Elizabeth’s mother died when Elizabeth was only twelve years old. As one of the oldest girls in the family, Elizabeth cared for the younger children, including her brother Joseph.
At 18 years old, the young Elizabeth was deeply moved by the preaching of William Savery, an American Quaker. She collected old clothes for the poor, visited those who were sick in her neighbourhood, and started a Sunday school in the summer house to teach children to read.
Motivated by the words of William Savery she took an interest in the poor, the sick, and the prisoners. Encouraged by a family friend, Elizabeth visited Newgate prison. Prison conditions horrified her. The women's section was overcrowded with women and children, some of whom had not even received a trial. Women and children did their own cooking and washing in the small cells in which they slept.
At that time, people in England could be executed for over 200 crimes.
Elizabeth Fry and her brother, Joseph John Gurney, took up the cause of abolishing capital punishment (hanging).
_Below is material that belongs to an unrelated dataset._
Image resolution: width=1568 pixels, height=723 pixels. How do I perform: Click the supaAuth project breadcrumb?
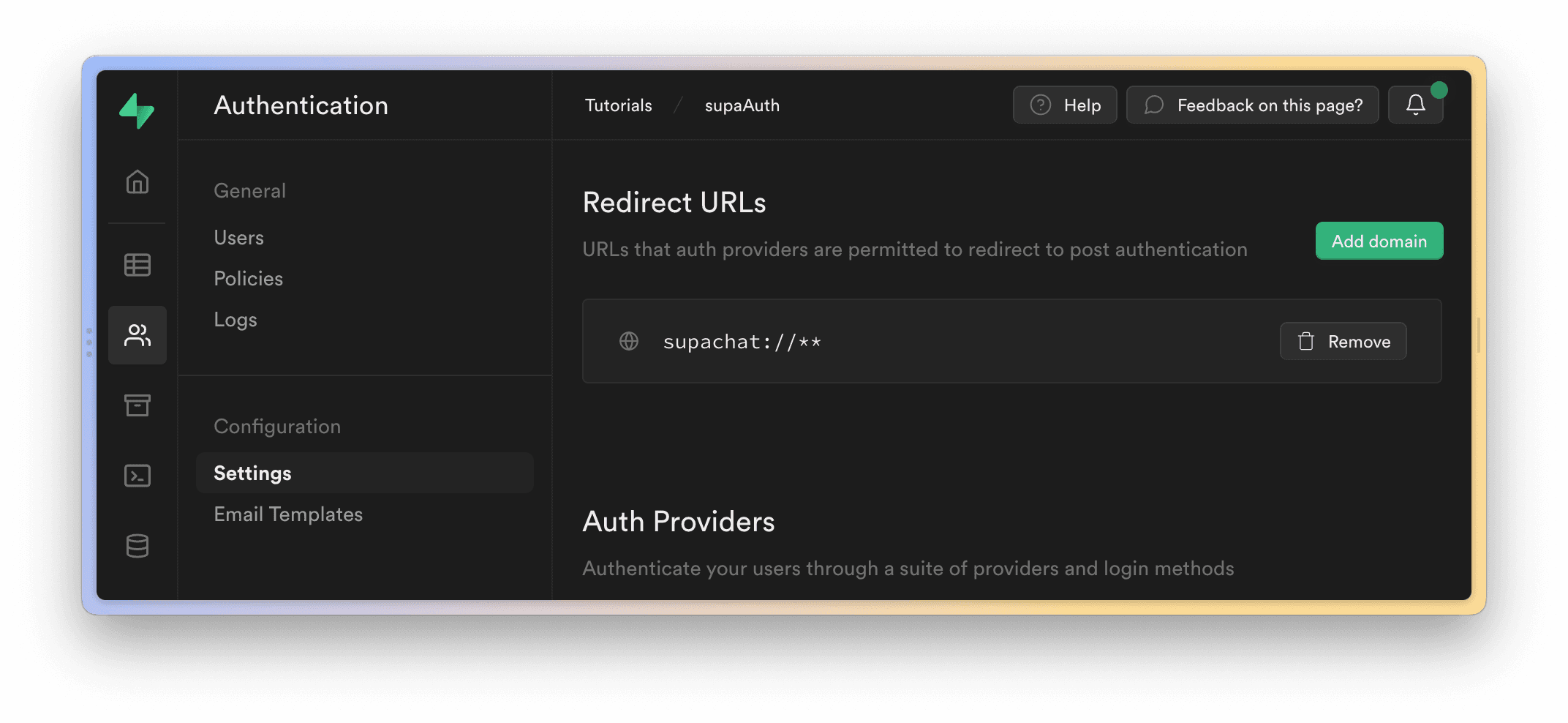[742, 105]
Some people criticized her for having such an influential role as a woman. Others alleged that she was neglecting her duties as a wife and mother in order to conduct her humanitarian (caring) work.
The design on the former English £5 note shown above also shows a key, which is a symbol of the key to the prison which was awarded to Elizabeth Fry in recognition of her work. Fry was depicted on the reverse of £5 notes between 2002 and 2016. She was shown reading to prisoners at Newgate Prison. There is an Elizabeth Fry Ward in Basildon Hospital in Basildon, Essex. Her whole life was dedicated to the poor until she died from a stroke in Ramsgate, England, on 12 October 1845.